PROVIDED DATA below:

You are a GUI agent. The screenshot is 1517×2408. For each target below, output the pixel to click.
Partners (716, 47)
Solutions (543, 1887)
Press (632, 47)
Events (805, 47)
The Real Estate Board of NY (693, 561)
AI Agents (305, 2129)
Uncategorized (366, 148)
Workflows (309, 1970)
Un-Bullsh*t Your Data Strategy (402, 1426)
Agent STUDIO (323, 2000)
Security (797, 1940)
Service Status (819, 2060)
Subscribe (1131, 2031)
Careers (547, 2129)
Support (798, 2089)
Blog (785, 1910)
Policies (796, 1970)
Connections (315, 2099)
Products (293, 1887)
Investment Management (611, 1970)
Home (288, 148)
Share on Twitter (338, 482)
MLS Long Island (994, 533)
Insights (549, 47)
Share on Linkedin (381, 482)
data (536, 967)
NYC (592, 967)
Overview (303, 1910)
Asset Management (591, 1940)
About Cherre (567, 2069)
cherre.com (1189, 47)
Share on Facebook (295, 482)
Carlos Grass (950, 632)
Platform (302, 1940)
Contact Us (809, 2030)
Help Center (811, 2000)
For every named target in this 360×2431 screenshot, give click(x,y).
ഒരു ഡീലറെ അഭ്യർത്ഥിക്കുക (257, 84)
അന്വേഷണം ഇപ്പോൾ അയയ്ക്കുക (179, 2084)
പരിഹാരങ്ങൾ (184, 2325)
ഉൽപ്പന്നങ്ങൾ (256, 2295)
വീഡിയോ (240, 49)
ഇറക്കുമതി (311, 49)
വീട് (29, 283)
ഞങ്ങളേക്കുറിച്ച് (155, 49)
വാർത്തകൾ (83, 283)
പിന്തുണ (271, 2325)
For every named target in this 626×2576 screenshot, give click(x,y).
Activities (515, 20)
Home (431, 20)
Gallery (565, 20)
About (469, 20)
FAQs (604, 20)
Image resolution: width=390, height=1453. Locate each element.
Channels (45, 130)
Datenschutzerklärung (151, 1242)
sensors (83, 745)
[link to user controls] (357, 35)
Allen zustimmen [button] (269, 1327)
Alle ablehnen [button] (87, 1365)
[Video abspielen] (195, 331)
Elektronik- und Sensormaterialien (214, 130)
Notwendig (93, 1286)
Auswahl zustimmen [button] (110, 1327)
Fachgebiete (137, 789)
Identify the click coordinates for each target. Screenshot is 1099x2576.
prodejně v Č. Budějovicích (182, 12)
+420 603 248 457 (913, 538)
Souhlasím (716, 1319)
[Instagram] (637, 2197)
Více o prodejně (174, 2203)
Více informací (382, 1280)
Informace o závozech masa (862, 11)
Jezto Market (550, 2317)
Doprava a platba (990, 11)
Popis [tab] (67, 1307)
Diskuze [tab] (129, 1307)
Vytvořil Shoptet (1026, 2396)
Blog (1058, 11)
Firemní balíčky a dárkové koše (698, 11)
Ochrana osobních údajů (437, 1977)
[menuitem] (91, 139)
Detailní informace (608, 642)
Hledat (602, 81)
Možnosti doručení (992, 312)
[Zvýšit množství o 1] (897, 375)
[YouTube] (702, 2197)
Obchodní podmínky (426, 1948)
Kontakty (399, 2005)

End of PROVIDED DATA.

[EXERCISE BRIEF]:
All lines from the one with "Alle ablehnen [button] (87, 1365)" through the final line of the listing above are to be restated word for word; the lines before it are left out.

[OUTPUT OF THE EXERCISE]:
Alle ablehnen [button] (87, 1365)
[Video abspielen] (195, 331)
Elektronik- und Sensormaterialien (214, 130)
Notwendig (93, 1286)
Auswahl zustimmen [button] (110, 1327)
Fachgebiete (137, 789)
Identify the click coordinates for each target. Screenshot is 1099x2576.
prodejně v Č. Budějovicích (182, 12)
+420 603 248 457 (913, 538)
Souhlasím (716, 1319)
[Instagram] (637, 2197)
Více o prodejně (174, 2203)
Více informací (382, 1280)
Informace o závozech masa (862, 11)
Jezto Market (550, 2317)
Doprava a platba (990, 11)
Popis [tab] (67, 1307)
Diskuze [tab] (129, 1307)
Vytvořil Shoptet (1026, 2396)
Blog (1058, 11)
Firemní balíčky a dárkové koše (698, 11)
Ochrana osobních údajů (437, 1977)
[menuitem] (91, 139)
Detailní informace (608, 642)
Hledat (602, 81)
Možnosti doručení (992, 312)
[Zvýšit množství o 1] (897, 375)
[YouTube] (702, 2197)
Obchodní podmínky (426, 1948)
Kontakty (399, 2005)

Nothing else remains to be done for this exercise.